Borislav Terzić

Personal information
- Full name: Borislav Terzić
- Date of birth: 1 November 1991 (age 34)
- Place of birth: Vlasenica, Bosna i Hercegovina
- Height: 1.84 m (6 ft 1⁄2 in)
- Position: Right-back

Team information
- Current team: Trayal Kruševac

Youth career
- Obilić

Senior career*
- Years: Team / Apps / (Gls)
- 2009–2011: Lokomotiva Beograd / 2 / (0)
- 2011–2012: BASK / 24 / (0)
- 2012: Zemun / 13 / (2)
- 2013: Donji Srem / 12 / (0)
- 2013: Zestaponi / 2 / (0)
- 2014: Sloboda Užice / 15 / (0)
- 2014–2015: Radnički Kragujevac / 19 / (0)
- 2015–2016: Voždovac / 19 / (2)
- 2016–2017: Javor Ivanjica / 21 / (0)
- 2018–2019: Sloboda Tuzla / 16 / (1)
- 2019: Zemun / 3 / (0)
- 2019: Tuzla City / 15 / (0)
- 2020: Zvijezda 09
- 2021–: Trayal Kruševac / 10 / (0)

= Borislav Terzić =

Bosnian professional footballer (born 1991)
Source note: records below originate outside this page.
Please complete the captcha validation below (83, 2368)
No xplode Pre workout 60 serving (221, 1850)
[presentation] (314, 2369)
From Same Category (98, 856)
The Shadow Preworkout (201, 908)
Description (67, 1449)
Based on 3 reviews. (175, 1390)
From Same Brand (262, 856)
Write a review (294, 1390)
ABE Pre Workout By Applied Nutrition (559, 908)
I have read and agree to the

Borislav Terzić (Борислав Терзић; born 1 November 1991) is a Bosnian professional footballer who plays as a right-back for Serbian side Trayal Kruševac.

==Club career==
Terzić started his career at FK Lokomotiva Beograd, then he played for FK BASK and FK Zemun. He moved to FK Donji Srem, and made his debut in the highest rank of the Serbian football league, the Serbian SuperLiga. Also, he had two appearances for FC Zestaponi in Georgian Premier League. In a winter break of the 2013–14 season, he signed with FK Sloboda Užice.

In January 2018, Terzić signed with FK Sloboda Tuzla. After Sloboda, he also played with Zemun once again, before coming back to Bosnia and singing with FK Tuzla City on 8 June 2019. Terzić made his official debut for Tuzla City on 20 July 2019, in a 1–5 away league win against FK Zvijezda 09. On 27 November 2019, Terzić and Tuzla City terminated his contract on mutual agreement.